**PAGE EXCERPT:**

304 F. Supp. 203 | S.D. Ga. | 1969
ORDER
On a drizzly night in August, 1968, James Steptoe, a Ranger with the Georgia Game and Fish Commission, was on a routine patrol in a sparsely-settled, wooded part of Effingham County. Deer abound. There had been reports of night hunting in the area and signs of killings had been previously found. The illegal hunters ride along in an automobile and shine a light across the fields until the eyes of a deer are spotted. The light mesmerizes the deer and they can be easily shot.
Steptoe was patrolling on a paved road between Shawnee and Egypt. About 11:00 p. m. he noticed signs of an automobile that had recently turned off the highway onto a dirt road. This road dead-ends about a mile away in some soybean and corn fields. It is county-maintained. Near the place the road terminated is a burrow pit that is filled with water. Some called it a fish pond; others a water hole. There are no houses on the dirt road.

**EXERCISE TASK 1:**
Answer these questions about the court order excerpt.
(a) What agency employed James Steptoe as a Ranger?
(b) Between which two places ran the paved road Steptoe was patrolling?
(c) What lies near the place where the dirt road terminates?
The rows that follow the court order excerpt have no connection to it.

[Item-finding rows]
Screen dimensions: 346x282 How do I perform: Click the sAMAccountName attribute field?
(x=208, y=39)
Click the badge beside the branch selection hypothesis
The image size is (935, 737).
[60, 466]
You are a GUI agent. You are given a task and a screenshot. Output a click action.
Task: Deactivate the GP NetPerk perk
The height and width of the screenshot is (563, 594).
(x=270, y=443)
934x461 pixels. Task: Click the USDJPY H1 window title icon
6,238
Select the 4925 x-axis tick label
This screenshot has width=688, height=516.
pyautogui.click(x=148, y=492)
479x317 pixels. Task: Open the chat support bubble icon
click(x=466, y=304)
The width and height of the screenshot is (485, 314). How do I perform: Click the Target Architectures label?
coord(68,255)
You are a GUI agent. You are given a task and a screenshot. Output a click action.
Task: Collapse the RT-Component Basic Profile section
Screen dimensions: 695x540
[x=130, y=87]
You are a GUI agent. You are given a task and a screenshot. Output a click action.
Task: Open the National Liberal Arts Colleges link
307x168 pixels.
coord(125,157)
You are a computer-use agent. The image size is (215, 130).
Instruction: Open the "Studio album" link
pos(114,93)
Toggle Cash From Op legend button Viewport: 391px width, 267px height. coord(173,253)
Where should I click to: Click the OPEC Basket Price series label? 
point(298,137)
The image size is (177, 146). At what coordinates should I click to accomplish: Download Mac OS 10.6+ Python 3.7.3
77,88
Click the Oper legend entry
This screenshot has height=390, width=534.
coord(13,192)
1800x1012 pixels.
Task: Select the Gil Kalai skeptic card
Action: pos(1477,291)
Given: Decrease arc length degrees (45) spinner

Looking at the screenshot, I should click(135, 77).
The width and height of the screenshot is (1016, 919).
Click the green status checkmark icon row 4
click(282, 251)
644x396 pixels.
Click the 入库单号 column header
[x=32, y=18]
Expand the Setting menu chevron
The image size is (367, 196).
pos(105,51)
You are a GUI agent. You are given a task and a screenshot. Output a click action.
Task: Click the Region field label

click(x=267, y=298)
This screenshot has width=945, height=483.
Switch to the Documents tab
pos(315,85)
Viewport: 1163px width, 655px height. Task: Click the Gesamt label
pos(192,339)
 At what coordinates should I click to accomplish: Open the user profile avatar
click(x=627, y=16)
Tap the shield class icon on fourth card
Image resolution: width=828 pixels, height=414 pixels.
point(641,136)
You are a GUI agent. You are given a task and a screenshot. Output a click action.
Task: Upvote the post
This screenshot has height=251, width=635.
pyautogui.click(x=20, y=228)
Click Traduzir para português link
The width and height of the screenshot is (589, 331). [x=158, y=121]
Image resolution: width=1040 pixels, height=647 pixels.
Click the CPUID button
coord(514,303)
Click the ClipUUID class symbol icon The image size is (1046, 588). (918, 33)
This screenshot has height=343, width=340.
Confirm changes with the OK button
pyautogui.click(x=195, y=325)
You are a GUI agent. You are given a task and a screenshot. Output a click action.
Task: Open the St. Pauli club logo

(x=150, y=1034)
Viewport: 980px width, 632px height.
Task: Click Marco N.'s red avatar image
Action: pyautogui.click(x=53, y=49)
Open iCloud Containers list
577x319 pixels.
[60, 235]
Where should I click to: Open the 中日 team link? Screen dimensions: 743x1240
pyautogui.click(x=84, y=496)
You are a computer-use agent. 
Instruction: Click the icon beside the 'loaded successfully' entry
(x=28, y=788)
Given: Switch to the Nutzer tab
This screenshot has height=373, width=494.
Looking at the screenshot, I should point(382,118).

**EXERCISE TASK 2:**
Reproduce word for word the item-finding rows from the line containing "Open iCloud Containers list" through the last line of the rows, both included.

**CORRECT RESULT 1:**
(a) The Georgia Game and Fish Commission.
(b) Shawnee and Egypt.
(c) A burrow pit that is filled with water.

**CORRECT RESULT 2:**
Open iCloud Containers list
577x319 pixels.
[60, 235]
Where should I click to: Open the 中日 team link? Screen dimensions: 743x1240
pyautogui.click(x=84, y=496)
You are a computer-use agent. 
Instruction: Click the icon beside the 'loaded successfully' entry
(x=28, y=788)
Given: Switch to the Nutzer tab
This screenshot has height=373, width=494.
Looking at the screenshot, I should point(382,118).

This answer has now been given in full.